An dieses Märchen erinnern mich manche Gespräche mit Menschen, die so alt sind wie ich oder noch älter. Da kommt oft die Rede auf die „gute alte Zeit“, als das Fernsehen noch Niveau hatte, als einen im Zug noch keine handy-Unterhaltung wildfremder Menschen störte, und nicht zuletzt als die Kirche noch eine Heimat für die Menschen war. Damit Sie jetzt gar nicht erst versuchen, mich misszuverstehen, indem Sie anfangen zu raten, wen ich wohl gemeint habe, füge ich gleich hinzu: Ich ertappe mich auch selbst manchmal bei solchen Gedanken. Das muss wohl so eine Art Pensionärskrankheit sein. Das stellt sich schnell heraus, wenn man einmal nachfragt, wann das denn wohl gewesen sein soll, die „gute alte Zeit“. Vielleicht die ersten Jahre nach dem II. Weltkrieg, die meine Generation in der Jugend geprägt haben? Da gab es einen wenn auch kurzen kirchlichen Aufbruch, der verlässliche Orientierung versprach nach dem riesigen ideologischen Betrug des Dritten Reiches. Aber gute alte Zeit? Zerstörte Städte, Hunger und schlecht geheizte Wohnungen, keine absehbaren Zukunftschancen: Wer wollte sich das wohl zurückwünschen? Und die Kirche hat damals wohl allzu sehr versucht, in der Vergangenheit wieder anzuknüpfen, vor 1933, so wie die Gesellschaft in jener Zeit überhaupt. Das konnte nicht von Dauer sein.

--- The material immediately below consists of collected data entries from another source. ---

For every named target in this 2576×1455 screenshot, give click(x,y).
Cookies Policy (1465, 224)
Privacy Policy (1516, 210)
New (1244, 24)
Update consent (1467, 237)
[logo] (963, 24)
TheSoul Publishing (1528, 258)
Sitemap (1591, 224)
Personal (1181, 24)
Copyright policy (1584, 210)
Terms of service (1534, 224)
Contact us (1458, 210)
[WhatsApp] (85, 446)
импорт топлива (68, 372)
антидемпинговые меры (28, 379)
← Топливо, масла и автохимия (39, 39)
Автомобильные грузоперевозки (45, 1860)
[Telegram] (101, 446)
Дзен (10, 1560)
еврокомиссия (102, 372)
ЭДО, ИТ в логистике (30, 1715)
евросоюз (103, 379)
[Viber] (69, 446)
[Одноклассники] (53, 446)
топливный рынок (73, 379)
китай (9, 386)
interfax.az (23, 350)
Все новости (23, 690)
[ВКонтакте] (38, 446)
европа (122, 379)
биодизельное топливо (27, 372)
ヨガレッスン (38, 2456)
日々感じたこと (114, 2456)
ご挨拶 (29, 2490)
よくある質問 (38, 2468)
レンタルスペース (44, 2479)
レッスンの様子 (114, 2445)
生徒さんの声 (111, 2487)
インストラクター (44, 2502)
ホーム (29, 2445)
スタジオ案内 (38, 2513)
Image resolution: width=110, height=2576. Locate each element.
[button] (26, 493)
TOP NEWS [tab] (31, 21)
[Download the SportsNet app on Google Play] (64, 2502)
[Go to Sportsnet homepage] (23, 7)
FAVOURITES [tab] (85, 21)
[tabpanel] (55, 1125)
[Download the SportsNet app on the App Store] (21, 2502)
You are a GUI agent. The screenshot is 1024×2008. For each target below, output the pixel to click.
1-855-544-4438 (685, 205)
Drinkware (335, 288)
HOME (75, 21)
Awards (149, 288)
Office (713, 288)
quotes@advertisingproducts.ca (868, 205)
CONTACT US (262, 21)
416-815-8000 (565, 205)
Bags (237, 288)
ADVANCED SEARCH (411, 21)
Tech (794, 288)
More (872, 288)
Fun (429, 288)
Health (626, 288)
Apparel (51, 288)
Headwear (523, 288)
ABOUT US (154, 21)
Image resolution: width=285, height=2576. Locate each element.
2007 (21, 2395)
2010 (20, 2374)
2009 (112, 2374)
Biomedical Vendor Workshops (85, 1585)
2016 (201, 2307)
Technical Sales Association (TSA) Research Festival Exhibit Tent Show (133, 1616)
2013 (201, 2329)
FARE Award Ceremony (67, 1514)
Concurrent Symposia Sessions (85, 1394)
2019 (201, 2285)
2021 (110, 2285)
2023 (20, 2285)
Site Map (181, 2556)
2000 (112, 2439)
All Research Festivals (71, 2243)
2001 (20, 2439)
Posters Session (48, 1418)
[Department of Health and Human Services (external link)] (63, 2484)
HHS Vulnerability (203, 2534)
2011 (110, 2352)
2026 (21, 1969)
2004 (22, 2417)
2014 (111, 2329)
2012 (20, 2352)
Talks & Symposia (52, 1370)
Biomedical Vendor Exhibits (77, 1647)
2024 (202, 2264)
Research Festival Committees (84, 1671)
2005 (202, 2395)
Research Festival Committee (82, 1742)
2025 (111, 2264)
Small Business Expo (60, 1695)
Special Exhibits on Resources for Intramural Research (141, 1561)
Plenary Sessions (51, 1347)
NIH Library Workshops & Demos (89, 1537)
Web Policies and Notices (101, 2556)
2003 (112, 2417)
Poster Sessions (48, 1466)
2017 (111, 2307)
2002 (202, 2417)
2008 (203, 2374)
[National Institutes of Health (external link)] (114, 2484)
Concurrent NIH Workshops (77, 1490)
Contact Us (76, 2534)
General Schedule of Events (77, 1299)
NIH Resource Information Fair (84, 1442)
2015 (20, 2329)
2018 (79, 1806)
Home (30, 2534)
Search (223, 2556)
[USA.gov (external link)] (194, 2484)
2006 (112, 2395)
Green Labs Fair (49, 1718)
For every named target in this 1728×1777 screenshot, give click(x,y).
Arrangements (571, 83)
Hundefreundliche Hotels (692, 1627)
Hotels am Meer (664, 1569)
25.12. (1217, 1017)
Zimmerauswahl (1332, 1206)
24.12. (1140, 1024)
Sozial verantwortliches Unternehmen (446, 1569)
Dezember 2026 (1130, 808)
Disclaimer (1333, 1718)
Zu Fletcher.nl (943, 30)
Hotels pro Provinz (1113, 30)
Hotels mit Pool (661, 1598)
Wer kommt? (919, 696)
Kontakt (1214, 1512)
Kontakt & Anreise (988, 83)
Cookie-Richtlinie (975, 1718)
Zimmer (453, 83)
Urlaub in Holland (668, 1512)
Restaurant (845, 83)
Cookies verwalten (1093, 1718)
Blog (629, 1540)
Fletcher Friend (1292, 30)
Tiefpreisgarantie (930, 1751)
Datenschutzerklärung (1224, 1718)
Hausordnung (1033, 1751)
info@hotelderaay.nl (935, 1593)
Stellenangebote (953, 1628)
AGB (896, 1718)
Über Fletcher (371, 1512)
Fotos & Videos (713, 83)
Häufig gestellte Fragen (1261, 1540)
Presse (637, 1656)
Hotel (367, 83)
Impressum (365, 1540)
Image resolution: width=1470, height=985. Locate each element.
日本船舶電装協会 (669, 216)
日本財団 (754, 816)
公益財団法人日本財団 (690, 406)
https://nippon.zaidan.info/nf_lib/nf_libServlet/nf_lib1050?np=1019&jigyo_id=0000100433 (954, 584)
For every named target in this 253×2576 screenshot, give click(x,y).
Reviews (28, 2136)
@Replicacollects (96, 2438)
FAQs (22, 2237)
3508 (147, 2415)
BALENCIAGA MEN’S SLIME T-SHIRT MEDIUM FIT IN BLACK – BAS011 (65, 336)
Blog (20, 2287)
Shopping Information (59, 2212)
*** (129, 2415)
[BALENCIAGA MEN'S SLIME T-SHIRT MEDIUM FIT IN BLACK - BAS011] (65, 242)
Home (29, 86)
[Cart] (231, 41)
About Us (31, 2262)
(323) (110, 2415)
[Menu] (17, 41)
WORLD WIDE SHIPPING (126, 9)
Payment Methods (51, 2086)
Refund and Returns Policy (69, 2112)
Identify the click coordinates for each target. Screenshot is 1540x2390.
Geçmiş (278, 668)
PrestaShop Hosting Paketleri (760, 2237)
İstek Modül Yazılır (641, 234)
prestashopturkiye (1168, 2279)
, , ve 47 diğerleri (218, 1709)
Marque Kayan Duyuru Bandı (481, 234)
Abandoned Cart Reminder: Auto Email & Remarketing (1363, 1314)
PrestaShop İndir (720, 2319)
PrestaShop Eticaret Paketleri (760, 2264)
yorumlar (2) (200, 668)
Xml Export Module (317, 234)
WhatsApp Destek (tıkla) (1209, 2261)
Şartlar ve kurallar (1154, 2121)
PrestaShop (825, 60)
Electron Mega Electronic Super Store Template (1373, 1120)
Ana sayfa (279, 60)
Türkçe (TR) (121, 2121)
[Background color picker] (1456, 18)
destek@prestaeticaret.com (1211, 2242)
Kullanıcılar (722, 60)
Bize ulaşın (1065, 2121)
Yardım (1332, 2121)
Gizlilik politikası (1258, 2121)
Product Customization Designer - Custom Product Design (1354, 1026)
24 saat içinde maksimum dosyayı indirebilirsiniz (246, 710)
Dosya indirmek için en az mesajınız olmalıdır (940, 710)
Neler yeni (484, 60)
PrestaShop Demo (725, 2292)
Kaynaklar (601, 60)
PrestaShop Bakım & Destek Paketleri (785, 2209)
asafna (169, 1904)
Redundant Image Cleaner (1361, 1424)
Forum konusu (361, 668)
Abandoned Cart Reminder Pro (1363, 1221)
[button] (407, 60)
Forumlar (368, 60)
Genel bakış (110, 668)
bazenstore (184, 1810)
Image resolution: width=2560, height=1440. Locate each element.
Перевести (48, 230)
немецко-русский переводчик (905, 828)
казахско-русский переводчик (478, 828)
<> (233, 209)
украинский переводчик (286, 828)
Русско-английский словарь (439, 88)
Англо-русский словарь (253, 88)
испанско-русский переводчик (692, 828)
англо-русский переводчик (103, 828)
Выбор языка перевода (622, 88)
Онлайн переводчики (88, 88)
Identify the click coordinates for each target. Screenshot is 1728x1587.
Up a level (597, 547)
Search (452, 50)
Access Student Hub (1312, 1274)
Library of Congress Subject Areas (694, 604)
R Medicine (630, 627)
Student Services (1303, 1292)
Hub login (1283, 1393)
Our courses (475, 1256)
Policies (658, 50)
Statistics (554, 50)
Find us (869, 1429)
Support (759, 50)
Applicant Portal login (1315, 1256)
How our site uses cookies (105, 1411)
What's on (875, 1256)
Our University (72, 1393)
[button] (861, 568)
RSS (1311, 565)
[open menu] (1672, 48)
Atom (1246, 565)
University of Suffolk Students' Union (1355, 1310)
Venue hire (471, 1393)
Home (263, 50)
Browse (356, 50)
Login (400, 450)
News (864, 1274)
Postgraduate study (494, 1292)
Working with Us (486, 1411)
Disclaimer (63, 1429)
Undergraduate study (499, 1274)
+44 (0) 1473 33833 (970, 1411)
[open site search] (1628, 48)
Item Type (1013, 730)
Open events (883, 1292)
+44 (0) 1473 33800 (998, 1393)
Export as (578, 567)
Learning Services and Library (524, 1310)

Es ist also nichts mit dem sentimentalen Rückblick von uns älteren Damen und Herren. Bloß eine optische Täuschung, bedingt durch die wachsende Unfähigkeit, mit den neuen Entwicklungen Schritt zu halten. Es sieht so aus, als ob auch Jesus das meint. In der biblischen Erzählung, die wir gerade gehört haben, geht es um Menschen, die ihn auf seinen missionarischen Wanderungen durch Palästina begleiten sollen. Auch sie sollen nicht an der Vergangenheit kleben: „Wer seine Hand an den Pflug legt und sieht zurück, der ist nicht geeignet für das Reich Gottes“, heißt es da zum Schluss. Ist das aber nicht doch zu pauschal? Kommt es nicht heute sehr darauf an, die Vergangenheit im Blick zu behalten und aufzuarbeiten? Und wenn die Alten sich vielleicht manchmal zu sehr in ihren Erinnerungen verlieren - ihre Erfahrung könnte doch nützlich sein, gerade in einer Kultur, die wie die unsrige sich völlig auf einen Kult der Jugendlichkeit verlegt hat und die Alten als Zivilisationsmüll in die Heime abschiebt. Aber Jesus geht noch viel weiter. Das sieht man an der Art, wie er einen anderen abfertigt, der erst noch seinen Vater beerdigen will. „Lass die Toten ihre Toten begraben und komm mit“, bekommt er zu hören. Das klingt brutal, fast unmenschlich. Verbietet Jesus da nicht etwas, was selbstverständliche Pflicht ist? Diese Abfuhr ruft den spontanen Protest wohl nicht nur von uns Älteren hervor. Immer wieder einmal hören wir heute von Beerdigungen, bei denen niemand dem Toten das letzte Geleit gegeben hat. Solche Nachrichten verstärken in uns das Gefühl einer letzten Ungeborgenheit, das der Gedanke an den Tod in uns auslöst. Ist es da nicht herzlos von Jesus, wenn er jemanden, der für eine richtige Beerdigung eines lieben Angehörigen sorgen will, kurzerhand selber zu den Toten rechnet?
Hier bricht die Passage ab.